I set my own bag on the table beside the two he packed. I opened all three bags. His two bags were actual tactical gear and not simply storage for spare equipment so I emptied everything out of my bag and made some room in one of the other bags by taking out half the food Gerald had placed in it. Looking down at the weapons bag in thought, I decided against guns. Guns just attracted undead and people. Both were not desired. I grabbed a couple knives and tucked them in with my food and clothes. I zipped the bag and put the strap over my shoulder, crossing my body.
“Is that all you’re taking?” asked Derek.
I grabbed a machete from the weapon’s bag. “Yup.”
“You’ll need a rain poncho, belt, and good boots,” said Gerald.”
“That would be nice. And a spare sleeping bag if you’ve got it.”
“You got it,” said Gerald.
“Say goodbye to your son,” Derek suggested. I looked at Chris. He was engrossed in Willy’s Factory. If he hadn’t noticed me yet, I could easily slip away without scaring him with my ugly mug. “You’ll regret it if you don’t.”
Damn it. I knew he was right. I pulled my dark hair back and tied it into a knot on my head while I walked to the couch. I sat down beside them. Sarah looked at me with caution.
“Chris?”
Christopher didn’t look up at me. He placed his head in my lap and smiled.
“You scary Mommy,” he said.  “You a zombie?”
“Yes,” I said with my lips curled into a sad smile.

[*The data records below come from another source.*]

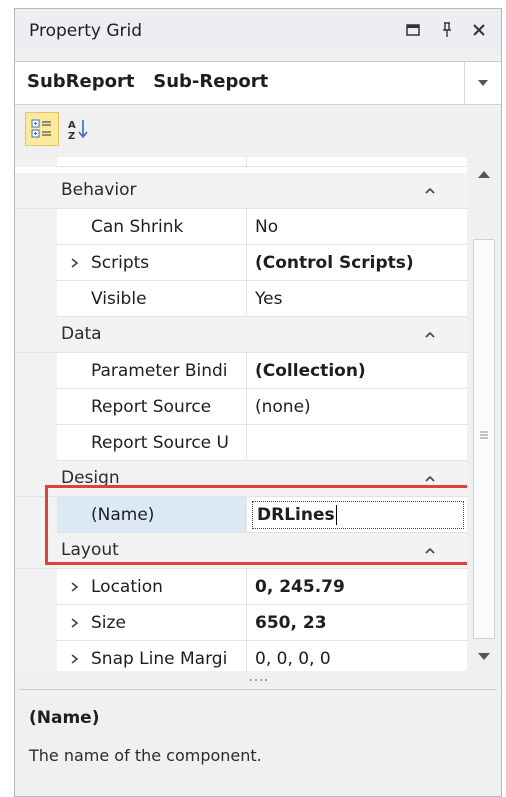  I want to click on property-value: (Collection), so click(357, 371). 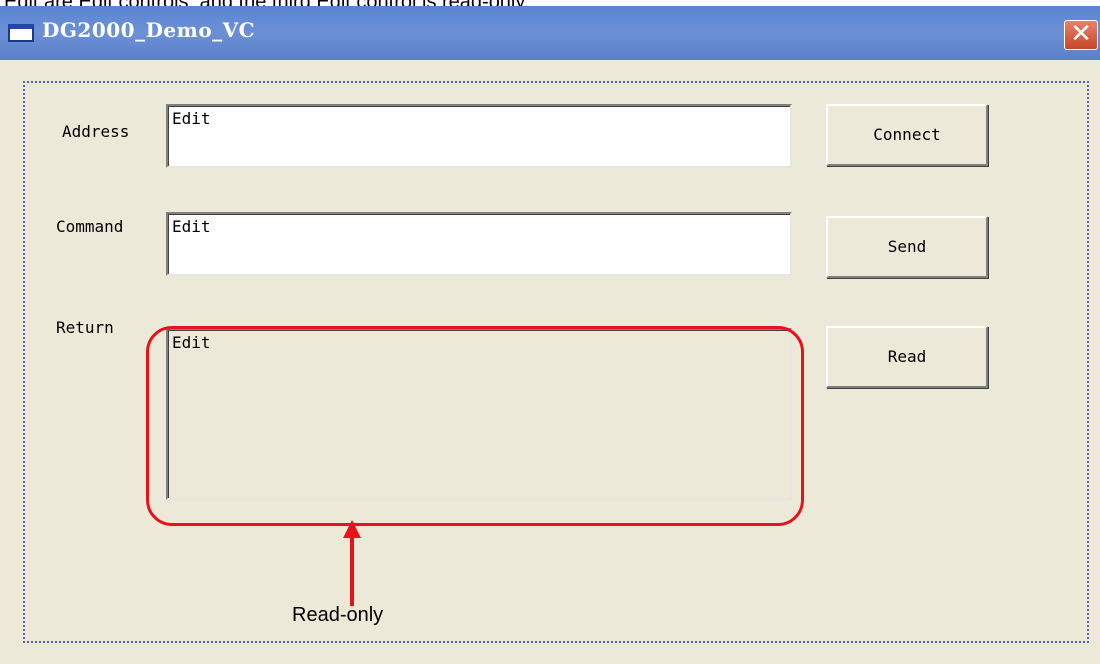 I want to click on address-input: Edit, so click(x=479, y=136).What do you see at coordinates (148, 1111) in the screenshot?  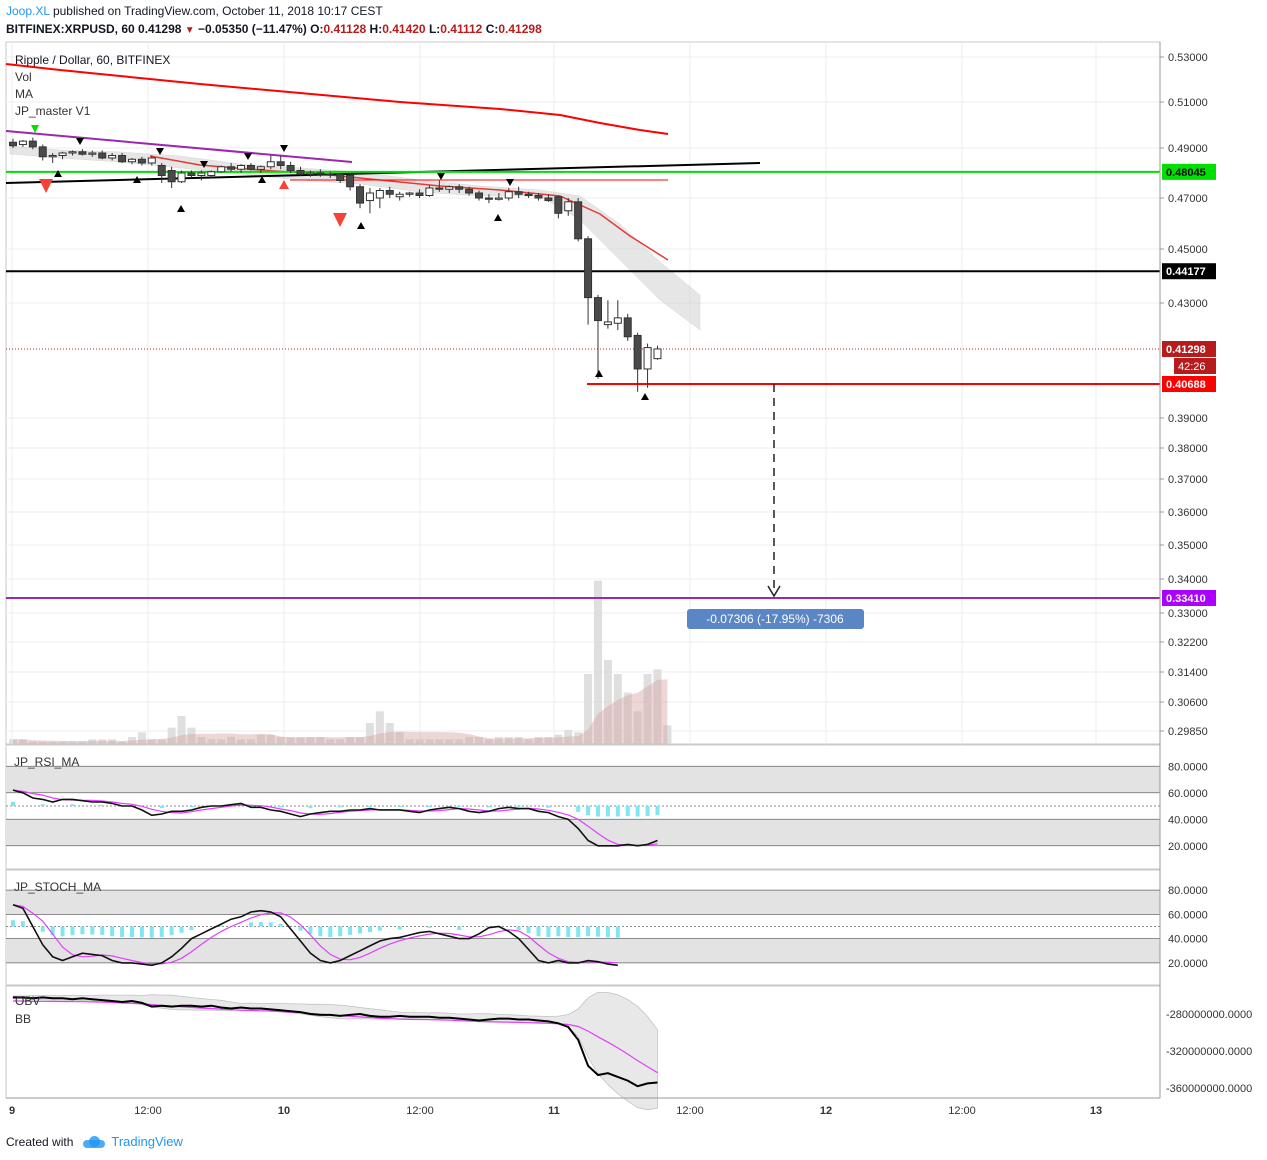 I see `time-axis-label-1: 12:00` at bounding box center [148, 1111].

I was happy to hear his vocabulary expanding but sad that he spoke the truth.
“I love you.” Heartbreaking! I’d never heard him say those words before.
“I love you, too. I have to go, but I’ll be back.”
“Okay,” he said and he sat back up and looked at me. “I safe here.”
“Yes, you are.” I kissed the top of his head, taking in a deep breath and forcing myself to memorize his smell.